It would be awfully hard for me to prove it either way, and awfully hard for you to prove it either way. I guess the only way to absolutely prove it would be for someone to watch my screen all day and see if I do or not.

But, I think you're missing the more important question ... was I able to use these lines to make a trading decision at any point during the day?

If you don't have an open position, you have 3 choices, no matter where price is:
  1. Open a trade long
  2. Open a trade short
  3. Do nothing

And when you are in a trade, you have 3 choices as well:
  1. Close your position
  2. Scale out your position
  3. Add to your position

So, can some lines (fibs, VWAP, MAs, pivots or anything else) help you to make a trading decision? I guess that's something everyone has to figure out for themselves.

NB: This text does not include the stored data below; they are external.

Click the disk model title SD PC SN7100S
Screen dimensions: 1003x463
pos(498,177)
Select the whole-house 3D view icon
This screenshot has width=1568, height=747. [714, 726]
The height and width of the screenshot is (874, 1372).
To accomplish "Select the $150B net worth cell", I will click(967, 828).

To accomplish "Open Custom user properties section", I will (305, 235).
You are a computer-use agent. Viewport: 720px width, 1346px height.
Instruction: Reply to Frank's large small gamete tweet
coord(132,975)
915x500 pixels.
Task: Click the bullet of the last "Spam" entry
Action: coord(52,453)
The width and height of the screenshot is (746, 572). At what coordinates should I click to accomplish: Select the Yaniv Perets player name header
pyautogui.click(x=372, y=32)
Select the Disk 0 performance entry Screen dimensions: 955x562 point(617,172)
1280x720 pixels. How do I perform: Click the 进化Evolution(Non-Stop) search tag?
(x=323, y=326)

I don't know, I can only go by what is shown in the video and that is you drawing the lines after the fact.

The biggest issue with Fibs is they don't tell you what to do. At least with a VWAP or MA you have some idea of what to do with it. In a bull trend if price pulls back to the VWAP you look to buy. Opposite in a bear trend. Heck even with an RSI it gives you an idea of what to do.

I have never seen anyone plot Fibs and the say when price gets to this Fib you should do x, y, or z. To me they are not actionable like other 'lines'.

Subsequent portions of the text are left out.